You don’t buy a dog and bark yourself; and you almost certainly don’t buy a Bentley Mulsanne and do anything as common as actually drive it. Goodness me, no. So you’re going to need a chauffeur to do all that motoring stuff while you do zillion-dollar deals in the back – on one of the optional tablet computers lurking in the pockets of the pews up front. And when it comes to massaging the figures, well, you can do that literally, engaging the rear seats’ massage function to help soothe all those wheeler-dealer headaches.
If the standard Bentley Mulsanne doesn’t quite shout loudly enough or from rooftops of adequate altitude, you can always spoil yourself by going up a notch to the more powerful Mulsanne Speed or, for unbeatable bragging rights, the really big brother of the new Mulsanne family. That is the Extended Wheelbase model, which appends 30 centimetres or so to the “entry-level” vehicle’s already whopping 5.5 metres. It also adds private jet-style reclining seats with extendable foot rests, tables that emerge from a central console and, for committed cork poppers, a bespoke Champagne fridge with flute holders, fashioned, like all the Mulsanne’s elegant extras, by coachbuilder Mulliner.
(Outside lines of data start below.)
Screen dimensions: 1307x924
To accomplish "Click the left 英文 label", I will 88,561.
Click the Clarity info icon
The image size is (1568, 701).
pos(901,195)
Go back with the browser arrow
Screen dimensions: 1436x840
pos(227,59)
Not that the oxymoronic “basic”, HK$4.6m Mulsanne, which we tested, was lacking in regal aspect. Quite the opposite: the car is fit for a queen, or to be precise, Queen Elizabeth II, whose Mulsanne – with its satellite navigation software programmed to show Windsor Castle as home base – recently appeared on a British car-trading website. I’ll bet she had little flags.
It’s unlikely that Her Majesty, who likes to take the wheel on occasion, ever drove her official-business Mulsanne, which would be a pity, because if she’d ordered her chauffeur to shove over she would have found it a driver’s car. The 6.75-litre, twin turbocharged V8 engine produces 505 brake horsepower and 752lb.ft (1,019Nm) of torque at 1,750rpm. All that oomph is sent to the rear wheels through an eight-speed automatic transmission, with sport mode and steering-wheel-mounted paddle shifters allowing a semblance of manual control.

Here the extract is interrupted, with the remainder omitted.